Records of locating words and elements
::::

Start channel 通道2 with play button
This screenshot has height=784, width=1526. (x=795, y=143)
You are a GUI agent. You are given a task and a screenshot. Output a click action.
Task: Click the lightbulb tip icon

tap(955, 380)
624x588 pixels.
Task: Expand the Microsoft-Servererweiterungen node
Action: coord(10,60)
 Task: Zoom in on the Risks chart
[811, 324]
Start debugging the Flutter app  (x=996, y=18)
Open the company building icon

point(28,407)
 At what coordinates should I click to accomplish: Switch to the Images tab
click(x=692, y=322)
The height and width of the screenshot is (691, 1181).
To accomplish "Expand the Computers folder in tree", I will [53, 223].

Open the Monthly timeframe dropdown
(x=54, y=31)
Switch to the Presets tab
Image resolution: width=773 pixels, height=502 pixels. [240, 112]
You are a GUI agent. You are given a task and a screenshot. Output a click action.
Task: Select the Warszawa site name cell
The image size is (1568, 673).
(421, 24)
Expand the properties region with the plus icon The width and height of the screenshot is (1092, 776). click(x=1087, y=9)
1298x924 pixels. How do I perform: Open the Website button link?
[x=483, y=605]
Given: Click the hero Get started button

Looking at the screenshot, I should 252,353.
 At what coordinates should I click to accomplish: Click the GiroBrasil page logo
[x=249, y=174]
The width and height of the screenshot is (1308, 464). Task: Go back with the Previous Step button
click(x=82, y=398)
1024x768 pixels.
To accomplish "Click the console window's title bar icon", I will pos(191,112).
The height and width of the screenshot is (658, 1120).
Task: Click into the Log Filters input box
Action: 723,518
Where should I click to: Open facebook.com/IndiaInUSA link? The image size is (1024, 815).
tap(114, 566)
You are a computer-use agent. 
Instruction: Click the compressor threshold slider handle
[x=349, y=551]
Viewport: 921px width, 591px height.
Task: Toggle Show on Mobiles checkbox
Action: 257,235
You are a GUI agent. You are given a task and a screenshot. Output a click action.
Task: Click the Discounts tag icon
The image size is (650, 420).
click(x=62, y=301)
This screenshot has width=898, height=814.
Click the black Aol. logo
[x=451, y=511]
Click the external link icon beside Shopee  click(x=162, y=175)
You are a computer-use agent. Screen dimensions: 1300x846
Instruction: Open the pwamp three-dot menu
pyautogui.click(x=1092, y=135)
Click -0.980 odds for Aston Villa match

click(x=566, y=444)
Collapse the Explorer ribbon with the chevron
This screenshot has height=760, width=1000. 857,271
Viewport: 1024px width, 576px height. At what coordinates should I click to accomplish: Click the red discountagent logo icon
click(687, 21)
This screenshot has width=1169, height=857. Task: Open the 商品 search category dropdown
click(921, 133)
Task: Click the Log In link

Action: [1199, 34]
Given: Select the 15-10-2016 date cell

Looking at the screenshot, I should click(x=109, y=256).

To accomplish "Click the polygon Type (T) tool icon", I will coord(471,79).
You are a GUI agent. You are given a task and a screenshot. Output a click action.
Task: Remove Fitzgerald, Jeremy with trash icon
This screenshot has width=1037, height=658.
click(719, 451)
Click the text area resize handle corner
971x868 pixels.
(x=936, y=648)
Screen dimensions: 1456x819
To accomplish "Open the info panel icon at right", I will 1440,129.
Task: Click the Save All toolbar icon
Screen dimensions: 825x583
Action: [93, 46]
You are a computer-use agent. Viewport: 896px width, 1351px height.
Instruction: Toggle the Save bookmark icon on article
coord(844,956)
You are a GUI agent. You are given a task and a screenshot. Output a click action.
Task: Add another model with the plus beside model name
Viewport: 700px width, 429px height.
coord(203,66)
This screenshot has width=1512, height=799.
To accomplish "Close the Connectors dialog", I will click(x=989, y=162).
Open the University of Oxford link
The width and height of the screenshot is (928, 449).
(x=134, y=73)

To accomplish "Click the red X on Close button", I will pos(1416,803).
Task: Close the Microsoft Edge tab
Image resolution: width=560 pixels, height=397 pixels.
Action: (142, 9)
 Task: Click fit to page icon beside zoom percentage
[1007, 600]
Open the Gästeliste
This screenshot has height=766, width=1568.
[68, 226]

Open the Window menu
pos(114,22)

::::

Reproduce all of the data above verbatim, line for line.

Start channel 通道2 with play button
This screenshot has height=784, width=1526. (x=795, y=143)
You are a GUI agent. You are given a task and a screenshot. Output a click action.
Task: Click the lightbulb tip icon

tap(955, 380)
624x588 pixels.
Task: Expand the Microsoft-Servererweiterungen node
Action: coord(10,60)
 Task: Zoom in on the Risks chart
[811, 324]
Start debugging the Flutter app  (x=996, y=18)
Open the company building icon

point(28,407)
 At what coordinates should I click to accomplish: Switch to the Images tab
click(x=692, y=322)
The height and width of the screenshot is (691, 1181).
To accomplish "Expand the Computers folder in tree", I will [53, 223].

Open the Monthly timeframe dropdown
(x=54, y=31)
Switch to the Presets tab
Image resolution: width=773 pixels, height=502 pixels. [240, 112]
You are a GUI agent. You are given a task and a screenshot. Output a click action.
Task: Select the Warszawa site name cell
The image size is (1568, 673).
(421, 24)
Expand the properties region with the plus icon The width and height of the screenshot is (1092, 776). click(x=1087, y=9)
1298x924 pixels. How do I perform: Open the Website button link?
[x=483, y=605]
Given: Click the hero Get started button

Looking at the screenshot, I should 252,353.
 At what coordinates should I click to accomplish: Click the GiroBrasil page logo
[x=249, y=174]
The width and height of the screenshot is (1308, 464). Task: Go back with the Previous Step button
click(x=82, y=398)
1024x768 pixels.
To accomplish "Click the console window's title bar icon", I will pos(191,112).
The height and width of the screenshot is (658, 1120).
Task: Click into the Log Filters input box
Action: 723,518
Where should I click to: Open facebook.com/IndiaInUSA link? The image size is (1024, 815).
tap(114, 566)
You are a computer-use agent. 
Instruction: Click the compressor threshold slider handle
[x=349, y=551]
Viewport: 921px width, 591px height.
Task: Toggle Show on Mobiles checkbox
Action: 257,235
You are a GUI agent. You are given a task and a screenshot. Output a click action.
Task: Click the Discounts tag icon
The image size is (650, 420).
click(x=62, y=301)
This screenshot has width=898, height=814.
Click the black Aol. logo
[x=451, y=511]
Click the external link icon beside Shopee  click(x=162, y=175)
You are a computer-use agent. Screen dimensions: 1300x846
Instruction: Open the pwamp three-dot menu
pyautogui.click(x=1092, y=135)
Click -0.980 odds for Aston Villa match

click(x=566, y=444)
Collapse the Explorer ribbon with the chevron
This screenshot has height=760, width=1000. 857,271
Viewport: 1024px width, 576px height. At what coordinates should I click to accomplish: Click the red discountagent logo icon
click(687, 21)
This screenshot has width=1169, height=857. Task: Open the 商品 search category dropdown
click(921, 133)
Task: Click the Log In link

Action: [1199, 34]
Given: Select the 15-10-2016 date cell

Looking at the screenshot, I should click(x=109, y=256).

To accomplish "Click the polygon Type (T) tool icon", I will coord(471,79).
You are a GUI agent. You are given a task and a screenshot. Output a click action.
Task: Remove Fitzgerald, Jeremy with trash icon
This screenshot has width=1037, height=658.
click(719, 451)
Click the text area resize handle corner
971x868 pixels.
(x=936, y=648)
Screen dimensions: 1456x819
To accomplish "Open the info panel icon at right", I will 1440,129.
Task: Click the Save All toolbar icon
Screen dimensions: 825x583
Action: [93, 46]
You are a computer-use agent. Viewport: 896px width, 1351px height.
Instruction: Toggle the Save bookmark icon on article
coord(844,956)
You are a GUI agent. You are given a task and a screenshot. Output a click action.
Task: Add another model with the plus beside model name
Viewport: 700px width, 429px height.
coord(203,66)
This screenshot has width=1512, height=799.
To accomplish "Close the Connectors dialog", I will click(x=989, y=162).
Open the University of Oxford link
The width and height of the screenshot is (928, 449).
(x=134, y=73)

To accomplish "Click the red X on Close button", I will pos(1416,803).
Task: Close the Microsoft Edge tab
Image resolution: width=560 pixels, height=397 pixels.
Action: (142, 9)
 Task: Click fit to page icon beside zoom percentage
[1007, 600]
Open the Gästeliste
This screenshot has height=766, width=1568.
[68, 226]

Open the Window menu
pos(114,22)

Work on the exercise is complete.